7En effet, les collaborations botaniques entre France et Espagne remontaient au voyage de la Condamine en terres péruviennes, expédition à laquelle deux jeunes marins espagnols et un jeune botaniste de la famille Jussieu participèrent. Celle-ci fut un grand succès scientifique, car elle servit — comme celle de la Laponie — à mesurer le degré du méridien, selon les vœux de l’Académie de Paris et en même temps à tenter de mettre fin aux débats sur la forme de la terre. On fit aussi d’importantes découvertes médicales et botaniques, qui démontrèrent la nécessité de la collaboration entre les deux pays, alors liés par les pactes de famille. L'expédition avait cependant laissé quelques ombres derrière elle. Les jeunes Espagnols avaient vite appris, devenant deux excellents marins et physiciens et bientôt la rivalité avait surgi entre les deux puissances. Ainsi, à l’heure des inscriptions sur les pyramides commémoratives se levèrent des disputes de caractère chauvin et au moment de publier des conclusions, chacun des deux pays voulut prouver sa plus grande rapidité et sa rigueur supérieure. Et malgré que tous les expéditionnaires aient manifesté leur zèle en ces matières, et plus encore les nations en ce qui concerne la botanique, les conclusions n’avaient pas été excellentes. En effet, Joseph de Jussieu resta en Amérique longtemps encore, parfois dans de mauvaises conditions et il revint à Paris les mains vides et la santé fragile.
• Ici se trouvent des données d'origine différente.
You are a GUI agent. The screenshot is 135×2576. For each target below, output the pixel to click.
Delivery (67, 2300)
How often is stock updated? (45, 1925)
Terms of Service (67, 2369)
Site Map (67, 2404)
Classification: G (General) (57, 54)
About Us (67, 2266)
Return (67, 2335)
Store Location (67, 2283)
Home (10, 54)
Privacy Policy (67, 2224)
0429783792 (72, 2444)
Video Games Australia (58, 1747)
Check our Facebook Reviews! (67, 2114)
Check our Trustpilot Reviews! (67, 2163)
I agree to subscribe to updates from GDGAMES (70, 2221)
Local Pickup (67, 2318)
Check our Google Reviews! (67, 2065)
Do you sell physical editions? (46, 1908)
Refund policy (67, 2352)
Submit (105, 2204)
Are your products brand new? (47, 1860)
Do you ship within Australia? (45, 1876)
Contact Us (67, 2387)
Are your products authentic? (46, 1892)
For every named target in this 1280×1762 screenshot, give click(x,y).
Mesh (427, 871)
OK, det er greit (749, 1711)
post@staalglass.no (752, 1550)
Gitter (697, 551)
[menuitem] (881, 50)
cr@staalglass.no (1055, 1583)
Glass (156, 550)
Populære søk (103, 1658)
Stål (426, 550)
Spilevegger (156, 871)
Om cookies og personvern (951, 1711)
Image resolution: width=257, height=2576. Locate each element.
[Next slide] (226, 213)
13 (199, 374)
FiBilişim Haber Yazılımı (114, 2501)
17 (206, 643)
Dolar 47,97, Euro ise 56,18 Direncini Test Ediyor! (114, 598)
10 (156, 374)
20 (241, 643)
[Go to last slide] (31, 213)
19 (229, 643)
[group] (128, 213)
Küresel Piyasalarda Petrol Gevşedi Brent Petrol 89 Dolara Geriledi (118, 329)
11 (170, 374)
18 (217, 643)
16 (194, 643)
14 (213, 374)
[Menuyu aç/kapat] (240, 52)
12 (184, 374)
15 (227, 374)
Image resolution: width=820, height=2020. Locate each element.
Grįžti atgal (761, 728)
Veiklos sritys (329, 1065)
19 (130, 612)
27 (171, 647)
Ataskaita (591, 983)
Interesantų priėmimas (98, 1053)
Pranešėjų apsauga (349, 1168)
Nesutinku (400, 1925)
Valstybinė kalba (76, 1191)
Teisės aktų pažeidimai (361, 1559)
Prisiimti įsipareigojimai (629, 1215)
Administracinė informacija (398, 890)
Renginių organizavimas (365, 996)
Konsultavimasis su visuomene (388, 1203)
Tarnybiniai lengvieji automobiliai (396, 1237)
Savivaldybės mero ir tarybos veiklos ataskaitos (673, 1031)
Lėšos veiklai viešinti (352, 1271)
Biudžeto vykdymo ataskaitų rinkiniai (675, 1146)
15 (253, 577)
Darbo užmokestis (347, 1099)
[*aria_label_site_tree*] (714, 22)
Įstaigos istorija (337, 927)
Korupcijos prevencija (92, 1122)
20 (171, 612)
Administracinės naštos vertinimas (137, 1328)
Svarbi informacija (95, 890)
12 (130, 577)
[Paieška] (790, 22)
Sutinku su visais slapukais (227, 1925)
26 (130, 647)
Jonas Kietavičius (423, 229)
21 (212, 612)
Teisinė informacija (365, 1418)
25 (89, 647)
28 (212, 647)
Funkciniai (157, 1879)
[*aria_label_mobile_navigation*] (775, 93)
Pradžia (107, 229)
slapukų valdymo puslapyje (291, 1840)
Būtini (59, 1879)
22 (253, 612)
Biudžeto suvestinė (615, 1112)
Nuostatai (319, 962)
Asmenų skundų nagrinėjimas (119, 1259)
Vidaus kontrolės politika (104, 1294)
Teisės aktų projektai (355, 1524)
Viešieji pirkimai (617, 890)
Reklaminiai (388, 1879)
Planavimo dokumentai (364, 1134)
8Tous ces souvenirs, chez les professeurs du Jardin des plantes étaient présents et ainsi, après le retour de Joseph de Jussieu, on envisagea de nouveau l’envoi d’un botaniste au Pérou, dont la riche flore avait fait, sans aucun doute, l’objet de l’éloge des expéditionnaires. C’est pourquoi on profita de la présence des scientifiques espagnols Izquierdo, Gómez Ortega et du comte d’Aranda pour instaurer de nouvelles collaborations, ce que l’Académie et le Jardin français voyaient d’un bon œil et les hommes politiques, en particulier Turgot, acceptaient volontiers. C’était une bonne occasion de découvrir de nouvelles plantes, de récupérer les manuscrits de Jussieu et de connaître l’état des colonies espagnoles.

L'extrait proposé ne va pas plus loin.